Congress is now in the process of deciding what to do about the tax cut that President Carter proposed to keep the economy expanding. If there is no tax cut at all, according to the Congressional Budget Office, prices might be two-tenths of a percentage point lower by the end of 1980 than they would otherwise have been. But unemployment would be somewhat more than two-tenths of a point higher than it would have been, as Alice Rivlin, the CBO's director, told the House Budget Committee. Since two-tenths of a point means slightly over 200,000 jobs, that is hardly a neligible impact. But neither is it a massive or insupportable increase, compared with the normal monthly fluctuations of employment. In Congress the interest in a big tax cut this year has been tepid from the beginning, and now seems to be fading altogether.
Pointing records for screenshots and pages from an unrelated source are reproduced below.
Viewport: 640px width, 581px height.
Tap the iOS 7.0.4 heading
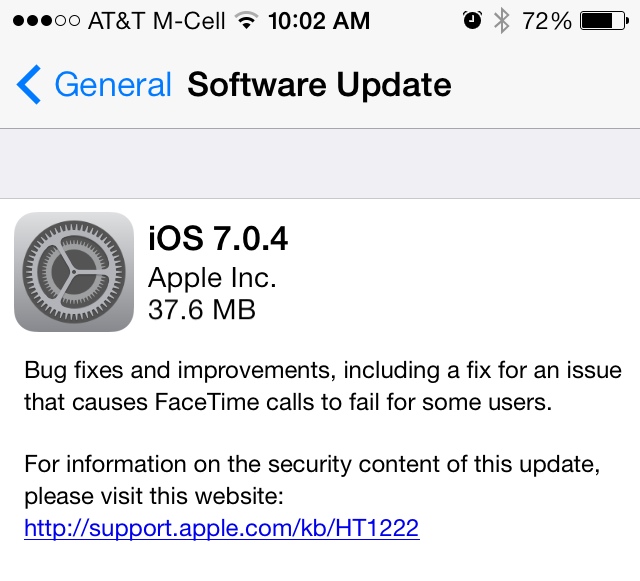pos(218,238)
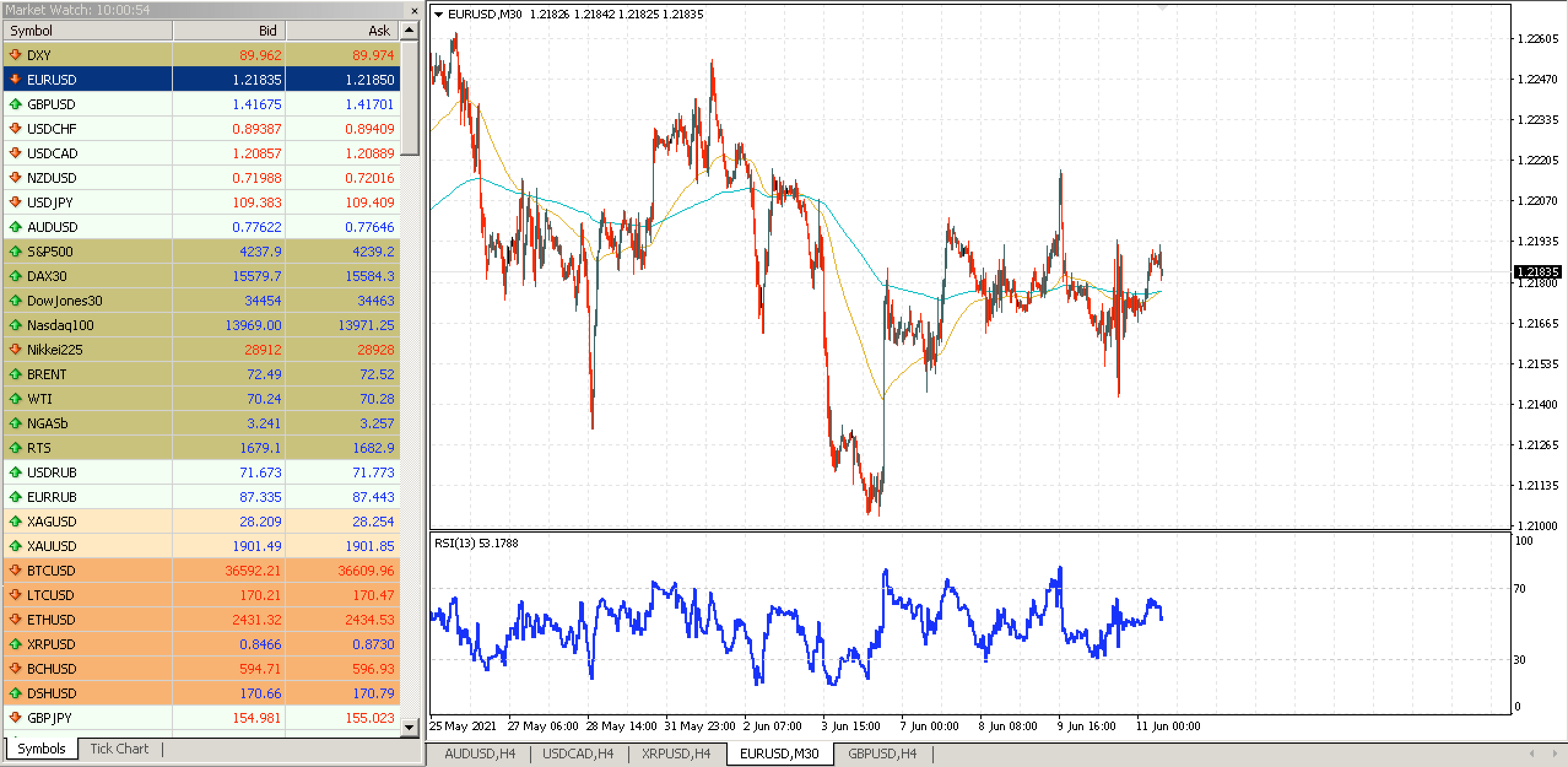Image resolution: width=1568 pixels, height=767 pixels.
Task: Click the 1.21835 current price label on the axis
Action: point(1537,271)
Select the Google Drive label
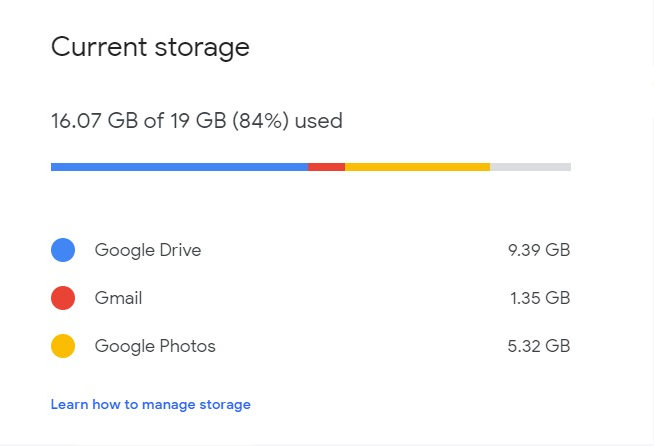This screenshot has width=654, height=446. [x=148, y=250]
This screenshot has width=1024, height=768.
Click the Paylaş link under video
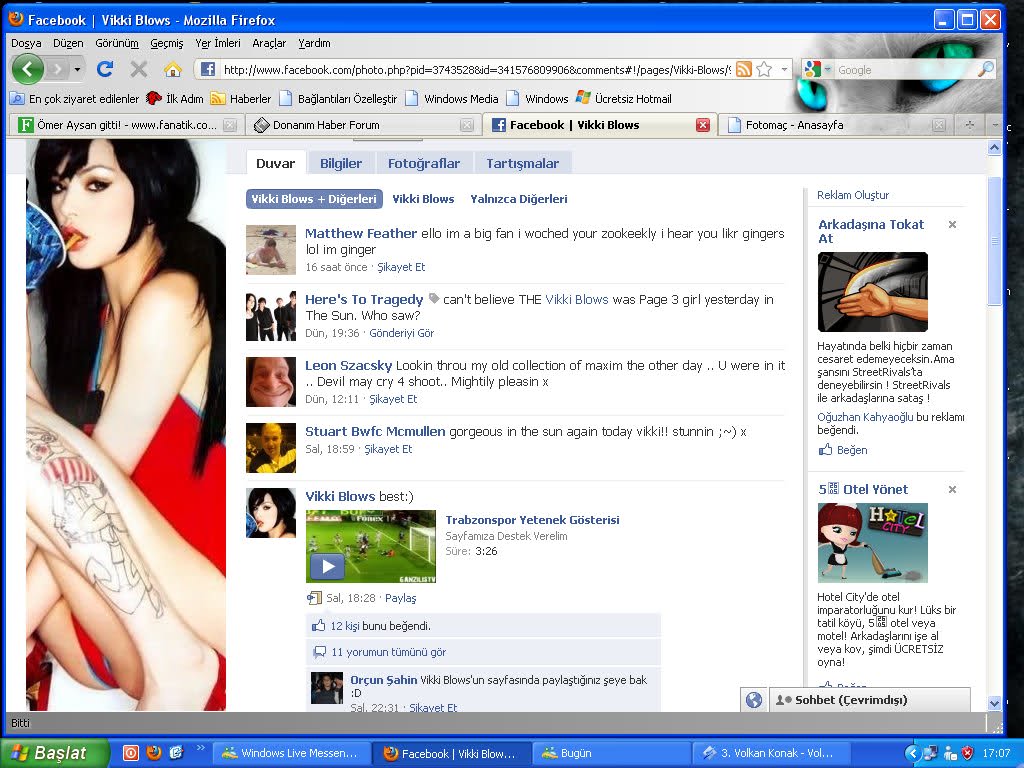point(400,598)
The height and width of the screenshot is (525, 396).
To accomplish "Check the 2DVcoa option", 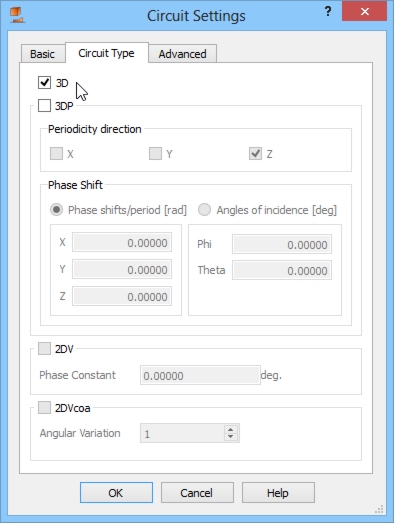I will [x=44, y=407].
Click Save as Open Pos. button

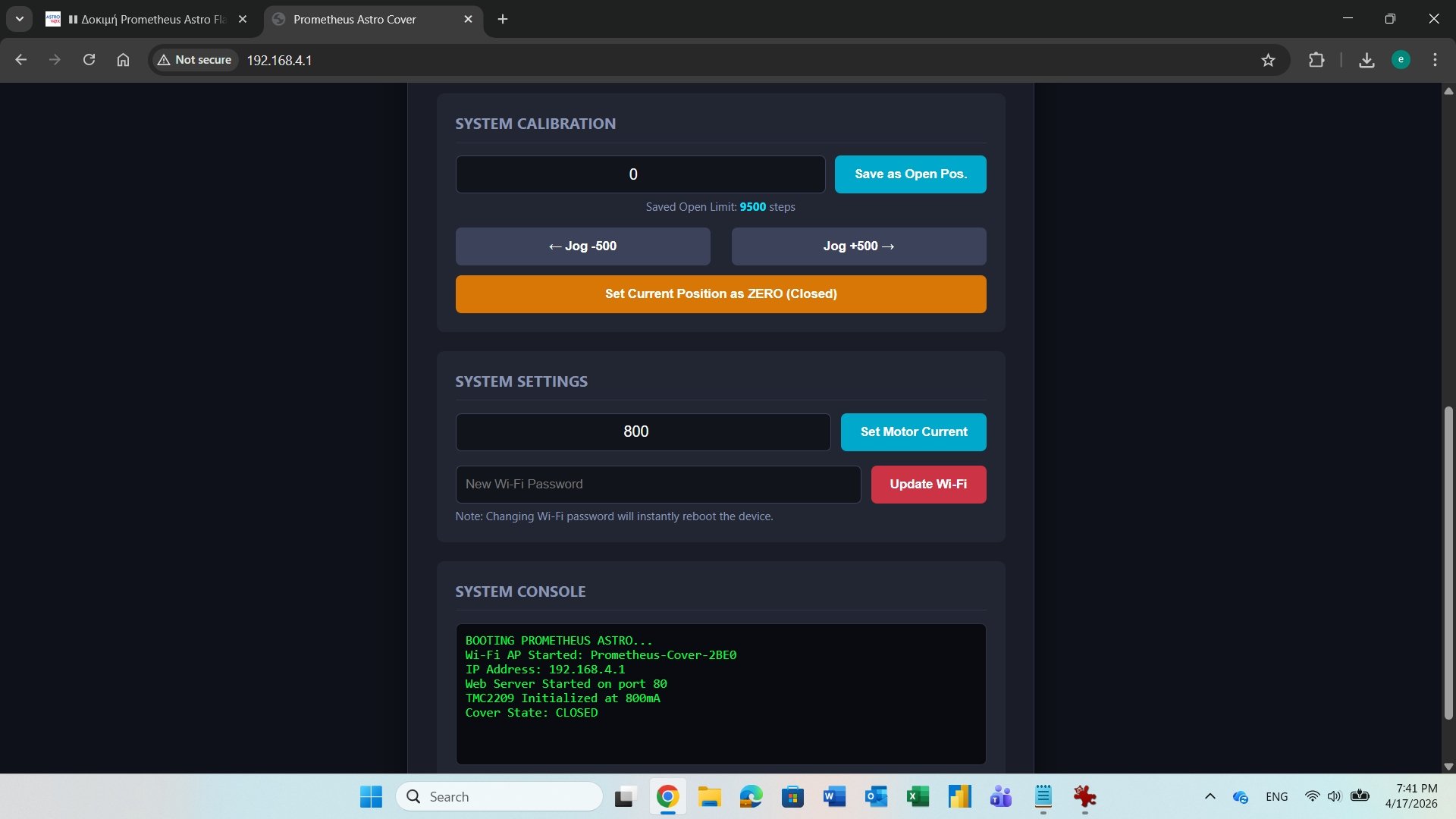click(x=910, y=174)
Why has inflation picked up since early this year? Mrs. Rivlin cited several reasons: a surge in food prices, the slide in the international value of the dollar, last January's increases in payroll taxes and minimum wages. To that list we would add the hugely inflationary settlement of the coal strike last March and, not unrelated to it, rising prices of coal and steel. Mrs. Rivlin made an important point about the nature of the current inflation when she observed that, even setting aside the possibility of further new shocks to the economy, it is possible to foresee only a slight reduction in the inflation rate next year. The reason is that prices and wages throughout the country will be moved up by the prevailing inflation figure, whatever that might be, as companies and their employees struggle to maintain the real value of their earnings. Each year's inflation tends to become the base for the following year's rate.
The recent acceleration has revived talk of mandatory controls on wages and prices, in the style of the Nixon program of 1971-73. If there is one thoroughly discredited idea in economic policy, it is that one. Mr. Carter has been absolutely right to rule it out. But if it's out, what's left?
The choices, to be candid, are not brilliant. Experience argues in favor of using a great variety of narrow and specific attacks. Since, for example, raising payroll taxes and minimum wages has contributed to this year's increase in inflation, Congress might want to reconsider - after the election - the laws that would continue to raise payroll taxes and minimum wages in the future.
One interesting new idea is a device known as TIP - for Tax-Based Incomes Policy - that would raise the taxes of a company that gave inflationary wage increases to its employees. The concept and its drawbacks are explored at length, incidentally, in the current issue of the Brookings Papers. The gravest of these drawbacks is that, as a practical matter, it would be extremely difficult to administer. But the present stage of the debate over inflation was accurately described by one of TIP's authors, Henry C. Wallich of the Federal Reserve Board, when he said: "Of course, nobody likes TIP per se. It is really a question of the alternatives. We are running out of good options and have to look at choices among unattractive ones."